▶ [Assignment]: Repeat the listing below line for line, exactly as shown.

▶ [Listed records]:
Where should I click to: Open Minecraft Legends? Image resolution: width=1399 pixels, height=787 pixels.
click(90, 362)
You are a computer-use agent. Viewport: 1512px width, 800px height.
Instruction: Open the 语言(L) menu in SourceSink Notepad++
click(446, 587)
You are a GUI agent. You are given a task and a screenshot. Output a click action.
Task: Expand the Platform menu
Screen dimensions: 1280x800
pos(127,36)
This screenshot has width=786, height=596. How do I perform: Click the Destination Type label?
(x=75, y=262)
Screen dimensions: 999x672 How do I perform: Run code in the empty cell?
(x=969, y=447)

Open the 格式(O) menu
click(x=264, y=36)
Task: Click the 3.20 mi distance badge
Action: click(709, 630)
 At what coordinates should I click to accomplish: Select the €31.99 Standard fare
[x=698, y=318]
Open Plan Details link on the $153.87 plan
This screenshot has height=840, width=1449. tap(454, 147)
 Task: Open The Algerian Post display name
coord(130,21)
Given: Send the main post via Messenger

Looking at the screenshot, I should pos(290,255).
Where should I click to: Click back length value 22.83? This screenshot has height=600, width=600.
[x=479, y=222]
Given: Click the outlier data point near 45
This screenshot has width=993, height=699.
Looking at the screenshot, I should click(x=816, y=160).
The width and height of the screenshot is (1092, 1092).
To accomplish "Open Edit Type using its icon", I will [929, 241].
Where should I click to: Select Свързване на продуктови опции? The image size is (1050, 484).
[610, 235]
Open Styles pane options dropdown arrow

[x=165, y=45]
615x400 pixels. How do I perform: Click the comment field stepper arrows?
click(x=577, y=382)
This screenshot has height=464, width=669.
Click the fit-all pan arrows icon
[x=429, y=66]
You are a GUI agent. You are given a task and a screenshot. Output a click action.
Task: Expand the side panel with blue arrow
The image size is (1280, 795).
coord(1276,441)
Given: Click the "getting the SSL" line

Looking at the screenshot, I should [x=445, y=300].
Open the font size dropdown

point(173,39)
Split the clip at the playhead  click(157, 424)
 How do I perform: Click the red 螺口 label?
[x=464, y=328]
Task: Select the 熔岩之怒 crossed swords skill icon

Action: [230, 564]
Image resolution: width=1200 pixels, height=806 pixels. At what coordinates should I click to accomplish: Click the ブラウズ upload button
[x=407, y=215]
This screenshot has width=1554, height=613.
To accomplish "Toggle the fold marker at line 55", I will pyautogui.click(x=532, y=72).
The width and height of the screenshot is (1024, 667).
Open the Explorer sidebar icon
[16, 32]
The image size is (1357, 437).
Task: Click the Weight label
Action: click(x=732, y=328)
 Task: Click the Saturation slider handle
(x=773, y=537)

▶ [Your solution]:
Where should I click to: Open Minecraft Legends? Image resolution: width=1399 pixels, height=787 pixels.
click(90, 362)
You are a computer-use agent. Viewport: 1512px width, 800px height.
Instruction: Open the 语言(L) menu in SourceSink Notepad++
click(446, 587)
You are a GUI agent. You are given a task and a screenshot. Output a click action.
Task: Expand the Platform menu
Screen dimensions: 1280x800
pos(127,36)
This screenshot has width=786, height=596. How do I perform: Click the Destination Type label?
(x=75, y=262)
Screen dimensions: 999x672 How do I perform: Run code in the empty cell?
(x=969, y=447)

Open the 格式(O) menu
click(x=264, y=36)
Task: Click the 3.20 mi distance badge
Action: click(709, 630)
 At what coordinates should I click to accomplish: Select the €31.99 Standard fare
[x=698, y=318]
Open Plan Details link on the $153.87 plan
This screenshot has height=840, width=1449. tap(454, 147)
 Task: Open The Algerian Post display name
coord(130,21)
Given: Send the main post via Messenger

Looking at the screenshot, I should pos(290,255).
Where should I click to: Click back length value 22.83? This screenshot has height=600, width=600.
[x=479, y=222]
Given: Click the outlier data point near 45
This screenshot has width=993, height=699.
Looking at the screenshot, I should click(x=816, y=160).
The width and height of the screenshot is (1092, 1092).
To accomplish "Open Edit Type using its icon", I will [929, 241].
Where should I click to: Select Свързване на продуктови опции? The image size is (1050, 484).
[610, 235]
Open Styles pane options dropdown arrow

[x=165, y=45]
615x400 pixels. How do I perform: Click the comment field stepper arrows?
click(x=577, y=382)
This screenshot has height=464, width=669.
Click the fit-all pan arrows icon
[x=429, y=66]
You are a GUI agent. You are given a task and a screenshot. Output a click action.
Task: Expand the side panel with blue arrow
The image size is (1280, 795).
coord(1276,441)
Given: Click the "getting the SSL" line

Looking at the screenshot, I should [x=445, y=300].
Open the font size dropdown

point(173,39)
Split the clip at the playhead  click(157, 424)
 How do I perform: Click the red 螺口 label?
[x=464, y=328]
Task: Select the 熔岩之怒 crossed swords skill icon

Action: [230, 564]
Image resolution: width=1200 pixels, height=806 pixels. At what coordinates should I click to accomplish: Click the ブラウズ upload button
[x=407, y=215]
This screenshot has width=1554, height=613.
To accomplish "Toggle the fold marker at line 55", I will pyautogui.click(x=532, y=72).
The width and height of the screenshot is (1024, 667).
Open the Explorer sidebar icon
[16, 32]
The image size is (1357, 437).
Task: Click the Weight label
Action: click(x=732, y=328)
 Task: Click the Saturation slider handle
(x=773, y=537)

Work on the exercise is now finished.